# Savage MK II smokeless muzzle loader



## squid_1 (Jun 2, 2005)

Does anyone on here hunt with one? Looking to upgrade my muzzle loader next spring and wanted to hear some input on this rifle. 45grain powder 250 grain sabot over 3000fps 3 shot 100 yard 1 inch groups, little cleaning can this be true? If read that 300 yard shots are possible and 200-250 can be common.


----------



## Lundy (Apr 5, 2004)

I have two of them that my son and I hunt with. I have been hunting exclusively with mz's for the past 8-10 years. There is no other commercially available MZ that can compete with performance or with the ease of cleaning and maintenance. There are a lot of good MZ's offered, but all are limited due to powder limitations.

The ballistics you state are exaggerated, 3000 FPS is not a realistic number. You can easily get 2400 -2500 with the a 250 gr bullet. The limiting factor is the sabot, they can only handle around 40,000 psi and they begin to blow and really effect the accuracy,

Many achieve 1" groups at 100 yds after finding the right powder, primer, bullet combinations. 1-1/2" groups at 100 yds would be more common and is readily achievable.

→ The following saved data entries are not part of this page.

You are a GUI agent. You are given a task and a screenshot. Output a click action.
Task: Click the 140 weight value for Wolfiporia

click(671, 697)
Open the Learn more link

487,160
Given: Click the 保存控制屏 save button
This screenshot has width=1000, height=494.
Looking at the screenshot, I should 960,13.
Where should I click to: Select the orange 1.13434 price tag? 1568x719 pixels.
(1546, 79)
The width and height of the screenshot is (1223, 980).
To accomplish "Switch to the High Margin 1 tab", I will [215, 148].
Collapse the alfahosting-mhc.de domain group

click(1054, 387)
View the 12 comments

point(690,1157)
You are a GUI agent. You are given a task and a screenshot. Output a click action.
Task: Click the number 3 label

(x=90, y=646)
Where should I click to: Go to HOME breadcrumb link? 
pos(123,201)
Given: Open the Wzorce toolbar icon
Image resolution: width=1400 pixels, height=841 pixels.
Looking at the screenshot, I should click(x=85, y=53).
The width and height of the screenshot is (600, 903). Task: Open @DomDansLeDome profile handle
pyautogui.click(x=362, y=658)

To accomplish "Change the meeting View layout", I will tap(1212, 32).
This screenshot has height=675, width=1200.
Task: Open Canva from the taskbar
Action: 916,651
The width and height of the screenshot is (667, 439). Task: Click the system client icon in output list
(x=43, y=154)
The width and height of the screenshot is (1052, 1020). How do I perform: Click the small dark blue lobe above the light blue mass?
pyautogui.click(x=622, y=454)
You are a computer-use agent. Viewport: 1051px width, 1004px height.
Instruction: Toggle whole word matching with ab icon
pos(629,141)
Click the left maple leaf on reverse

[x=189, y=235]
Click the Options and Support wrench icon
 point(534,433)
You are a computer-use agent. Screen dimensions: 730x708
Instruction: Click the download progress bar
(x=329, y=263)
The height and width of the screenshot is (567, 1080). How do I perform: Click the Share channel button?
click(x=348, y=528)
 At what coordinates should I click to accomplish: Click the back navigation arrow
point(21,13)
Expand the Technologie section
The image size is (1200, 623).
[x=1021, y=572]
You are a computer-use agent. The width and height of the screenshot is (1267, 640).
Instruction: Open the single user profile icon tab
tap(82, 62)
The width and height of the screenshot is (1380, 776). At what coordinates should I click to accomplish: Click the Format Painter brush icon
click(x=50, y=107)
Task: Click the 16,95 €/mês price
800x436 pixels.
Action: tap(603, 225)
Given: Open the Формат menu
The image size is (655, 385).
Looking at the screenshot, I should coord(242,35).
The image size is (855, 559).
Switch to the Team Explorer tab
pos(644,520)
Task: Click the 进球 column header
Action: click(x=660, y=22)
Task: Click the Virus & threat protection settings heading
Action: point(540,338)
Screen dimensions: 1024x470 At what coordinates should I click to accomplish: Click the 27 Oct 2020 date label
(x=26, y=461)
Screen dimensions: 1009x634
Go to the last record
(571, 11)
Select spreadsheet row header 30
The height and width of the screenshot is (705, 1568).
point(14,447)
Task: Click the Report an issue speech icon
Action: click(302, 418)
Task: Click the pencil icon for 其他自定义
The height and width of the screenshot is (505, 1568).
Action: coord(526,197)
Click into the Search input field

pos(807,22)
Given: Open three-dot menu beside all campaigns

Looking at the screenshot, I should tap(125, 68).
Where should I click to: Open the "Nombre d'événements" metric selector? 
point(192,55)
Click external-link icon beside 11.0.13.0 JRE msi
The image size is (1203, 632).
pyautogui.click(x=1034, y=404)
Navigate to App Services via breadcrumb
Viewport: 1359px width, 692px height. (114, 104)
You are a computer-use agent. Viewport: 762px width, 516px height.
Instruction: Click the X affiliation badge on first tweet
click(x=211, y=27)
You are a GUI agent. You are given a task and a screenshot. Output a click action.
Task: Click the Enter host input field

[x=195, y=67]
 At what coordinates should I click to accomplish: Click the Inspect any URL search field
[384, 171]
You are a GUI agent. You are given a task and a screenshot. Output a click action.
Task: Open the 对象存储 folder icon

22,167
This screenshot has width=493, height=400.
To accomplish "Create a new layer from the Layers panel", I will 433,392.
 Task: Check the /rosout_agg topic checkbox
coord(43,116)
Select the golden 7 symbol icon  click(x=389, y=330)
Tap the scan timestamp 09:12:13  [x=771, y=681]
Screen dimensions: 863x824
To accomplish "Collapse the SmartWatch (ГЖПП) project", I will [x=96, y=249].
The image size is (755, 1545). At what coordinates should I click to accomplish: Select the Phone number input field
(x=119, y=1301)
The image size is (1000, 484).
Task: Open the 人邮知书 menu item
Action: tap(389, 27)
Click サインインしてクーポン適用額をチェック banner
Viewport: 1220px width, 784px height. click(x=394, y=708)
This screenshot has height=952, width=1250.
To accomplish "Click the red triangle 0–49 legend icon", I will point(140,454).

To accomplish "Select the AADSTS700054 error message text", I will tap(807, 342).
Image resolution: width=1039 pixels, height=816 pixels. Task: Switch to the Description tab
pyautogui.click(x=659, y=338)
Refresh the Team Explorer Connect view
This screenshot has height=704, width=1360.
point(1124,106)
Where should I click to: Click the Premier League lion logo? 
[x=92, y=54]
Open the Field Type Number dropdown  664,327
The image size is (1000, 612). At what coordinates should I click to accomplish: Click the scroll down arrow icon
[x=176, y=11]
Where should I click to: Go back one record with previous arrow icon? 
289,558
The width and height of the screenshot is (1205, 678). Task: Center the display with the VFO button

The ease of maintenance and cleaning is one of the reasons I purchased these guns. I can go an entire season without cleaning if I desire to. The only real maintenance is with the breech plug and vent liner. They require a removal of the carbon buildup after approx 40 shots to maintain the ultimate accuracy. This is about a 15 minute procedure. I clean my plug, check zero and hunt through all of our Ohio season without needing to do any cleaning. Last year I put them away after the MZ season and didn't clean them until this past Sept, try that with any other MZ.

The safety of this gun is another reason I selected these guns. The barrels are tested at 120,000 psi, 3 times the maximum rated load pressures. They also have the Accutrigger that prevent accidental discharges, and the standard 3 position safety just like every Savage rifle.

I shoot 59 grains of VV- N-120, 300 gr. Barnes original bullet, Federal 209A primer. It is @ 2190 FPS. On my scope with a single reticle it is set for a 175 yd zero. This puts me 2-1/2" high at 100, 1-1/2" low at 200 and 9' low at 250. I put a Burris ballistic plex on my sons gun. His is shooting the same load. His main reticle is 100, the second tick is 200, the 3rd tick is unknown for sure, the 4th tick is 250.

I hunt a lot of open country that provides long shot opportunities. I went with these guns because there are just no other legal (in Ohio) guns available that can offer the downrange ballistics, accuracy and energy.

Still, even with these guns and their downrange potential they do not always open you up to shots of 200 yds or more. Only if conditions are right will I take a 200 yd or farther shot. I don't think most realize the wind effect on a bullet at those longer ranges. A simple 10 mph 90 deg crosswind will result in 10" of wind drift at 200 yds. An increase in wind speed or a lighter bullet with a lower BC and the drift becomes even more pronounced. I have shot these guns a lot at longer yardages in varying conditions and feel very comfortable with longer shots depending on the conditions. One day last week I had a 20 mph crosswind from my stand across a field. My personal limit for that day would have been about 125 yds. The next morning was clear and zero wind and my limit was back to 200 yd without hesitation and maybe farther depending on how long I had to range the deer, make the shot and any elevation changes presented with the shot. 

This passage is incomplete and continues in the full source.